The potentially monster storm system projected to hit the East Coast just before Halloween -- dubbed “Frankenstorm” by the National Oceanic and Atmospheric Administration -- could cost $600 million in business-travel spending and force the cancellation of half a million business trips, the Global Business Travel Association (GBTA) said Friday.
A cold front moving from the Midwest to the Northeast could collide with Hurricane Sandy as it churns up the eastern seaboard to form the storm, which forecasters have said is unusual in its intensity and projected path. Heavy rains, extreme tides, high winds and possibly snow could begin Sunday, peak Tuesday and linger through Halloween.

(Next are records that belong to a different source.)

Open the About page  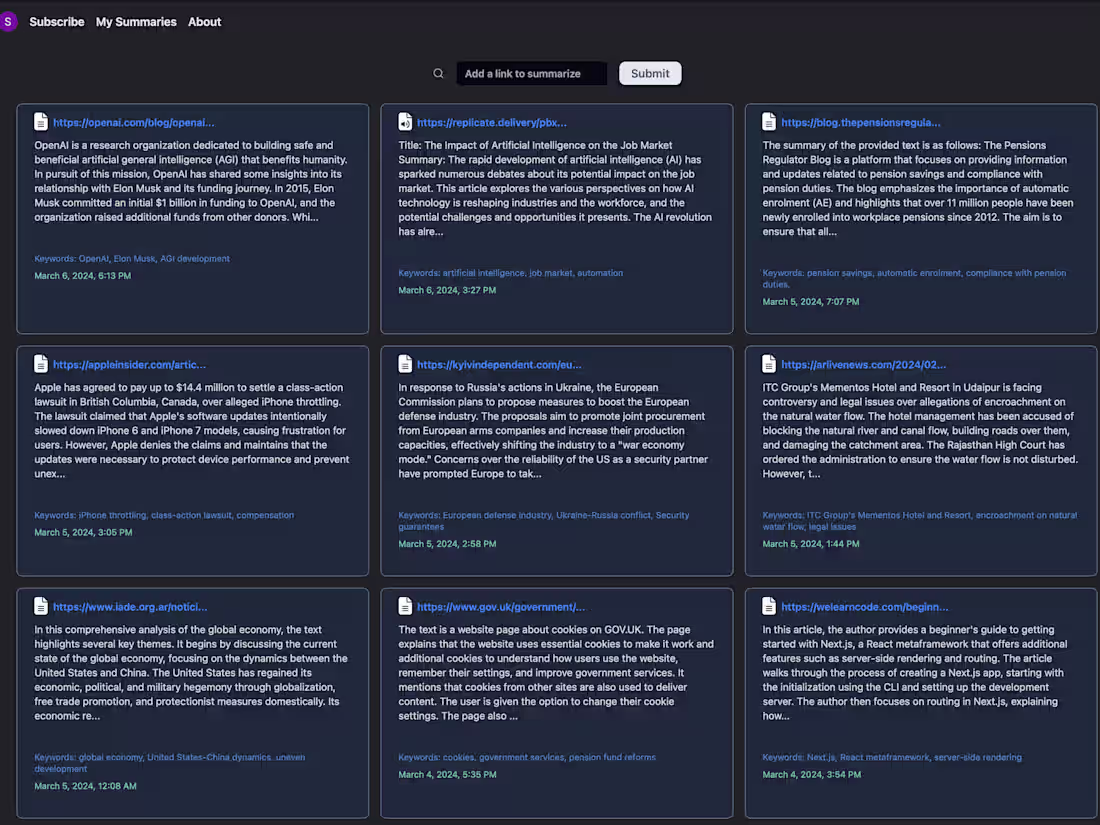tap(204, 21)
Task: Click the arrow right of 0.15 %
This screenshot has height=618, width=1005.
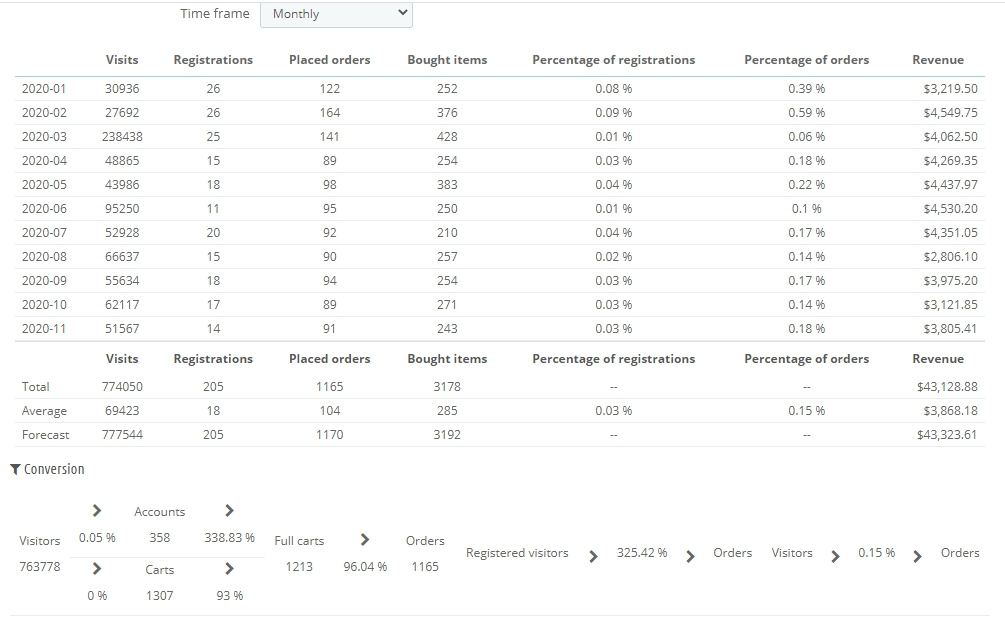Action: pos(917,556)
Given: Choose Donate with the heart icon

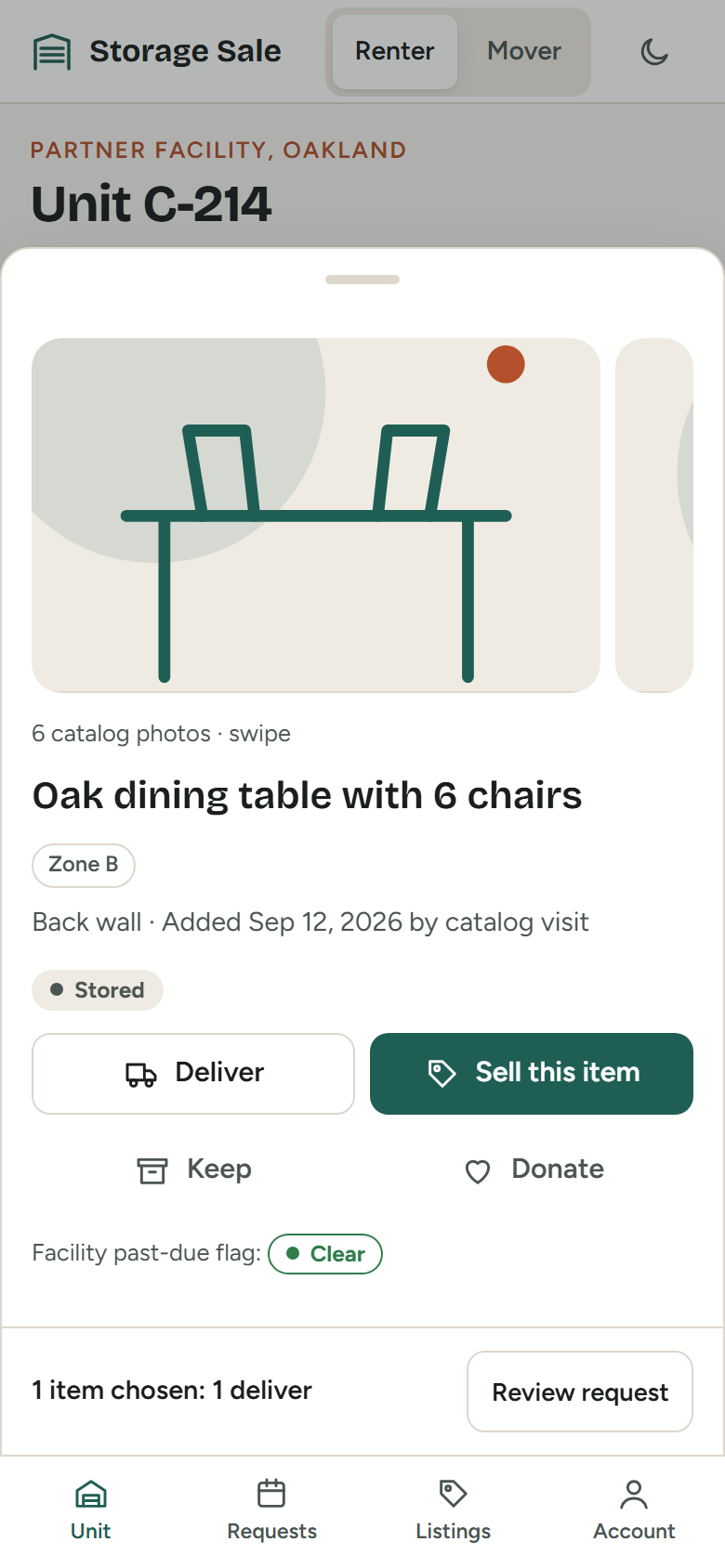Looking at the screenshot, I should click(532, 1169).
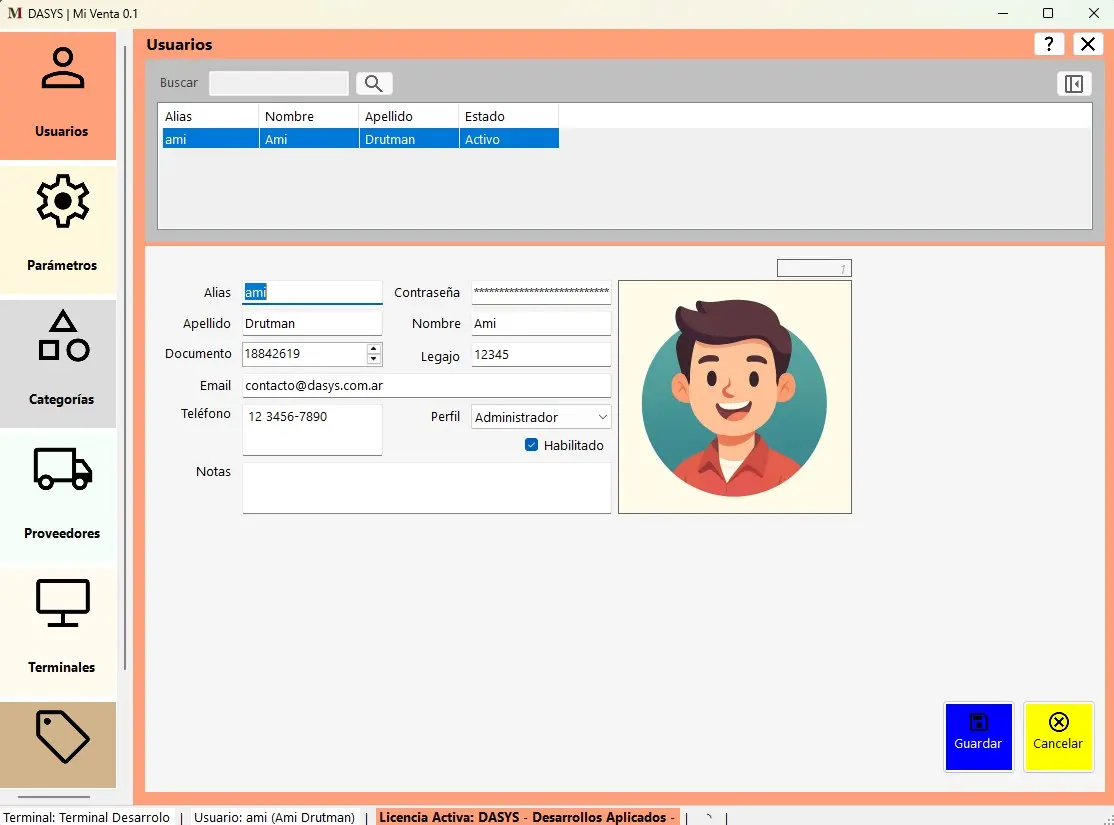1114x825 pixels.
Task: Go to Categorías shapes icon
Action: [62, 336]
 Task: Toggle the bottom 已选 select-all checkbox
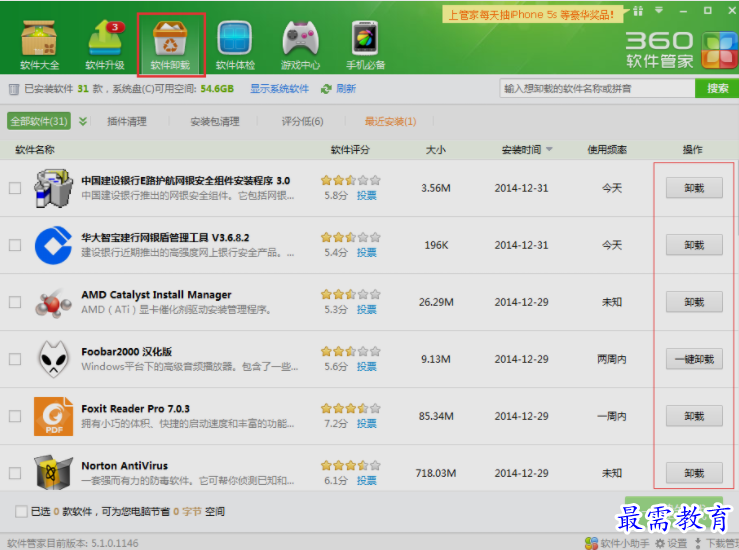pos(21,512)
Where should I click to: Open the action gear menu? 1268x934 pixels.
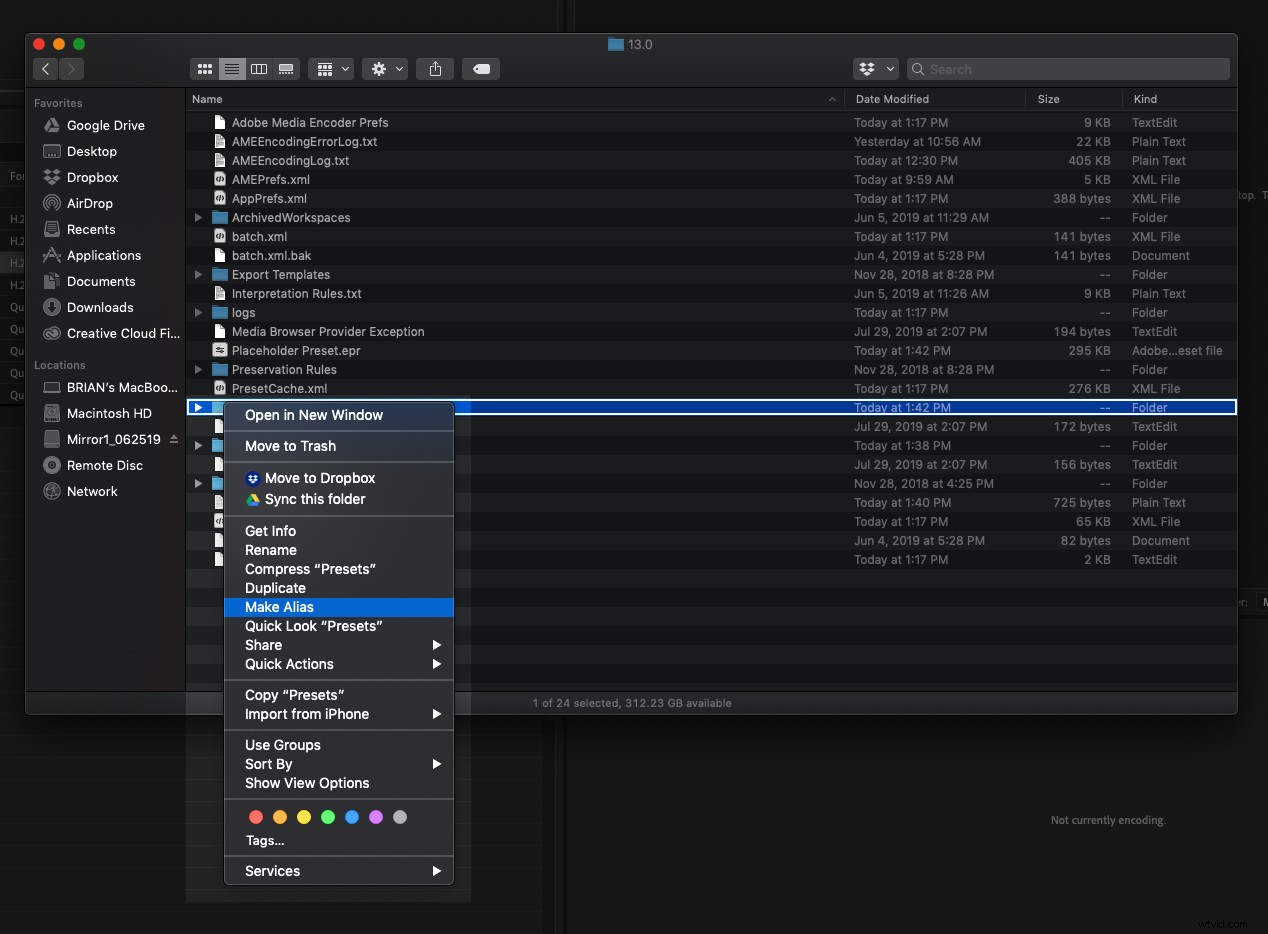tap(385, 69)
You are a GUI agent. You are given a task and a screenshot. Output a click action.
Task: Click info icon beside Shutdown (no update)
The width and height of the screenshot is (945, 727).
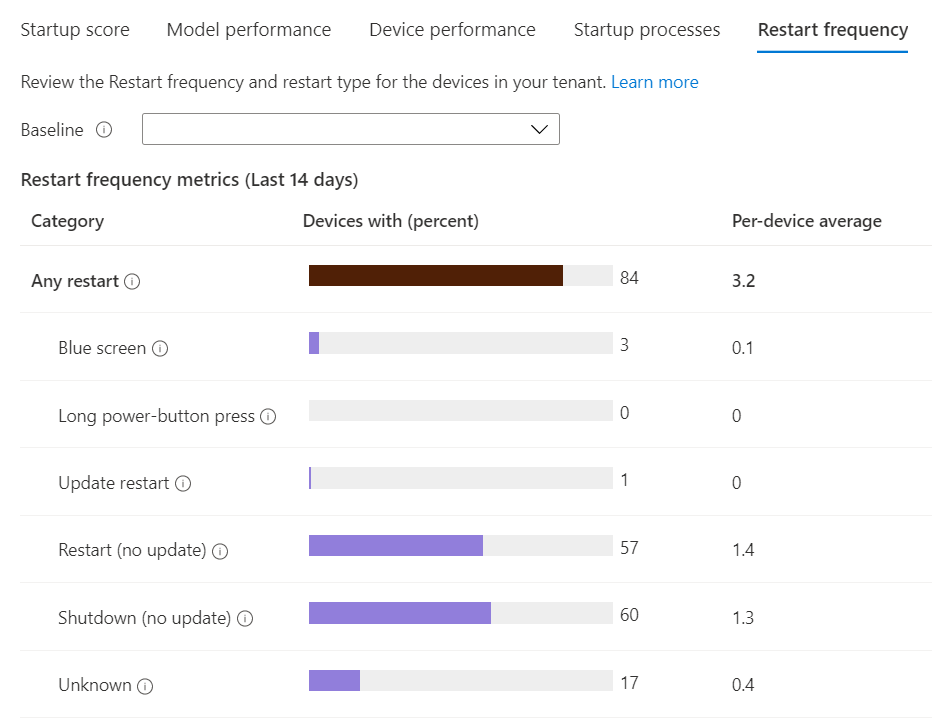(245, 619)
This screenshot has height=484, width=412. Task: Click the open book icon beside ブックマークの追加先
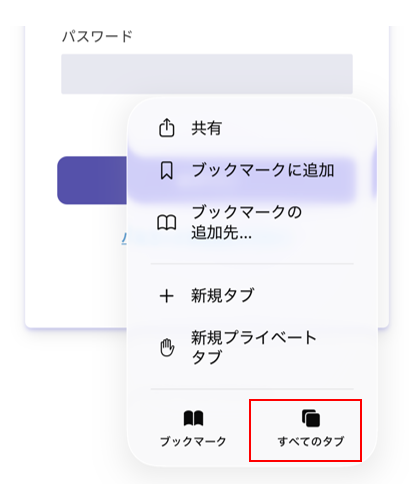167,223
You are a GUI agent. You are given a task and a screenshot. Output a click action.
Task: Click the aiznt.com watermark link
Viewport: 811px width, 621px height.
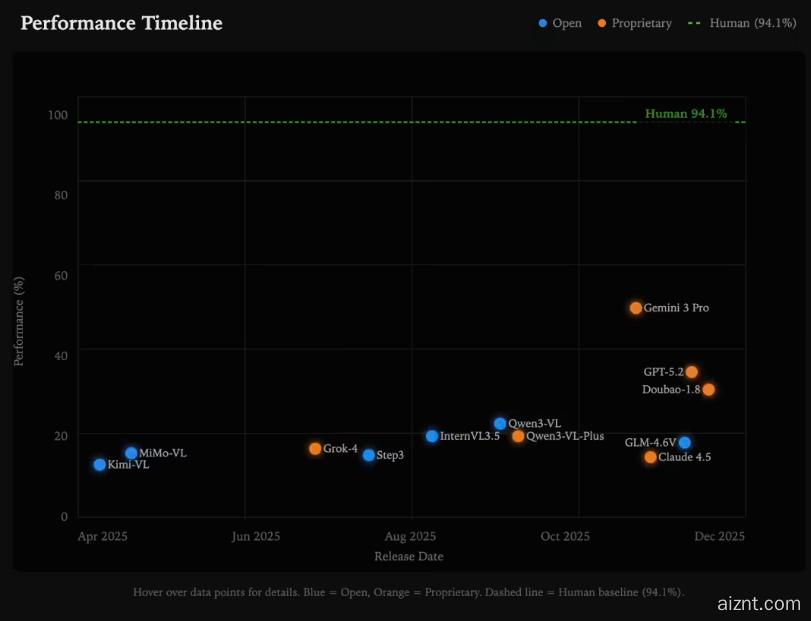759,604
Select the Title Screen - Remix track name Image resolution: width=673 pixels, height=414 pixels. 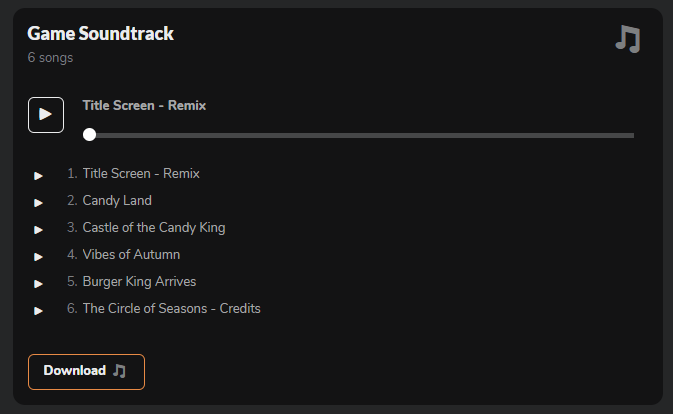click(x=141, y=173)
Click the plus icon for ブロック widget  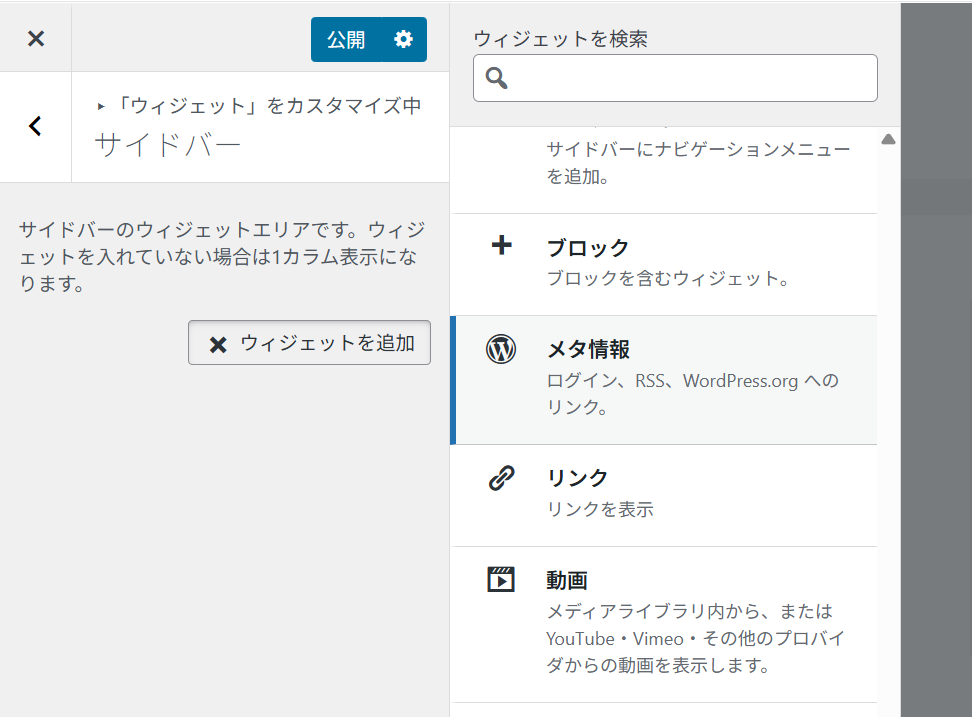pos(502,246)
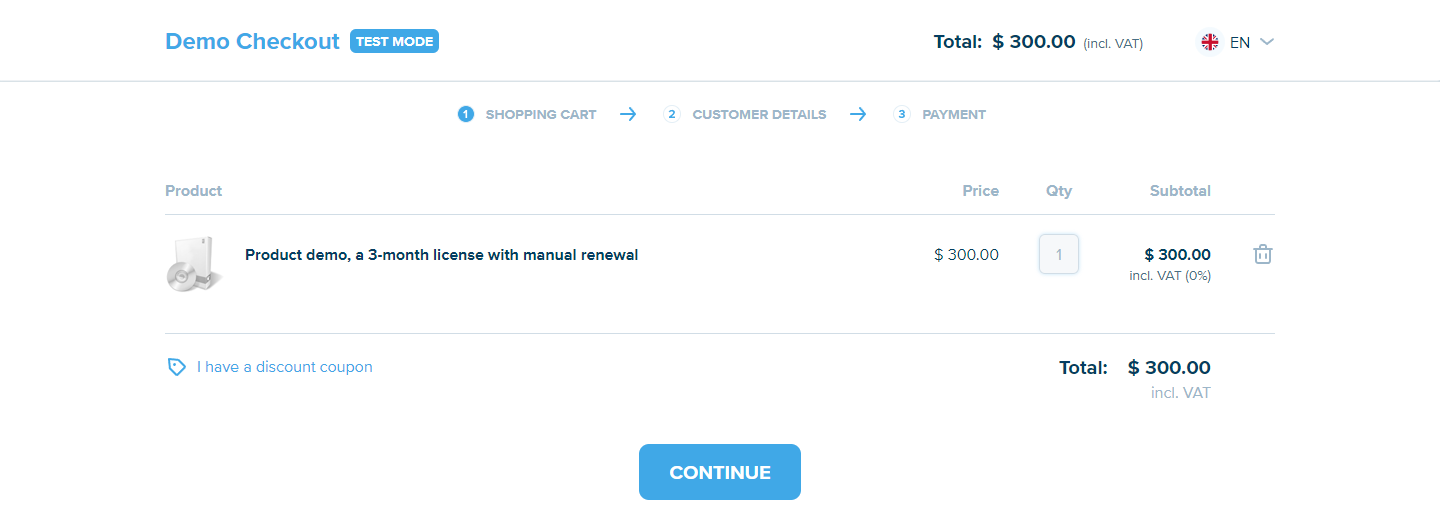Click the step 1 circle indicator
The height and width of the screenshot is (532, 1440).
pyautogui.click(x=465, y=114)
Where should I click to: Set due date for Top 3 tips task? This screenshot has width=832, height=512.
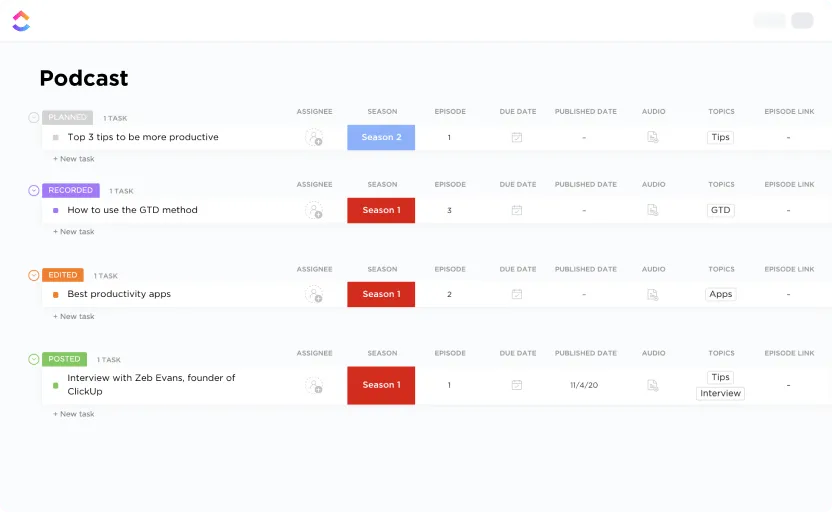coord(517,137)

The GBTA has begun quantifying the impact severe weather can have on business travel. It uses the GBTA’s Business Travel Quarterly methodology to determine how a theoretical Category-3 hurricane on the East Coast would impact the business travel industry, and the results can be applied to any significant weather event, such as Hurricane Sandy, that leads to widespread shutdowns and cancelled travel plans.
According to this model, business travel could lose as much as 514,000 trips and $606 million in spending due to storm-related cancellations. Interrupted business trips could result in a total GDP loss of about $675 million, it predicted.
The eleven states in the path of Frankenstorm could suffer an average business travel spending loss as high as $58 million per day, the GBTA said.